> _TASK DESCRIPTION_
Across the whole listing, filter for the string "will" and copy every line that has it.
══ RECORDS FOR THIS TASK ══
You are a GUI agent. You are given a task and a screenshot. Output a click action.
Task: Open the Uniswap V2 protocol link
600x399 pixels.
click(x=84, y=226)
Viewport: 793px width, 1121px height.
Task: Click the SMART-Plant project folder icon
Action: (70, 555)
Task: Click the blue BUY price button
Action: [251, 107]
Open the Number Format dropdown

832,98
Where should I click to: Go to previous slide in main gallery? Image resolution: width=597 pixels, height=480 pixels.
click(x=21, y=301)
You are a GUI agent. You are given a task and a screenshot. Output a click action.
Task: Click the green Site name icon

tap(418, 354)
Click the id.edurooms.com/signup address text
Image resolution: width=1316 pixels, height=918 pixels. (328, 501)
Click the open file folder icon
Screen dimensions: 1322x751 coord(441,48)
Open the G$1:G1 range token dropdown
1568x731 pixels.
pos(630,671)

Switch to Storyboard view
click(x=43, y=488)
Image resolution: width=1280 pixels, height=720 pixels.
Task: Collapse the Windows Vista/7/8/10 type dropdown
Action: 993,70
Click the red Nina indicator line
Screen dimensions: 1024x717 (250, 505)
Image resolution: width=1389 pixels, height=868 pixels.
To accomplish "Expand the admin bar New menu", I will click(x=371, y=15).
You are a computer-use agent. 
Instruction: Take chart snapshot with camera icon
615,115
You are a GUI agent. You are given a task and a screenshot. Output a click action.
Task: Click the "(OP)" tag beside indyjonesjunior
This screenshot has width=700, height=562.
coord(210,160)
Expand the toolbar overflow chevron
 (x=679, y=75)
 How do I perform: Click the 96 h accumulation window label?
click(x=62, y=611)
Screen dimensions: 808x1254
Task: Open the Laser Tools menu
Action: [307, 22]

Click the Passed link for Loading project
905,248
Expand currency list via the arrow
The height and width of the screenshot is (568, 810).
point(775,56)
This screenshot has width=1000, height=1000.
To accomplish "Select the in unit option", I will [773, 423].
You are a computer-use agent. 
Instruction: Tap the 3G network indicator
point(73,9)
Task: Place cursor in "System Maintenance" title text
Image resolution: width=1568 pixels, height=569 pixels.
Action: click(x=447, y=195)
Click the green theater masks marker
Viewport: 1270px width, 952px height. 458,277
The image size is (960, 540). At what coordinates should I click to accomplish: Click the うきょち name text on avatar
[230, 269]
═══
> _RESPONSE TO THE EXERCISE_
To accomplish "Expand the admin bar New menu", I will click(x=371, y=15).
To accomplish "Select the in unit option", I will [773, 423].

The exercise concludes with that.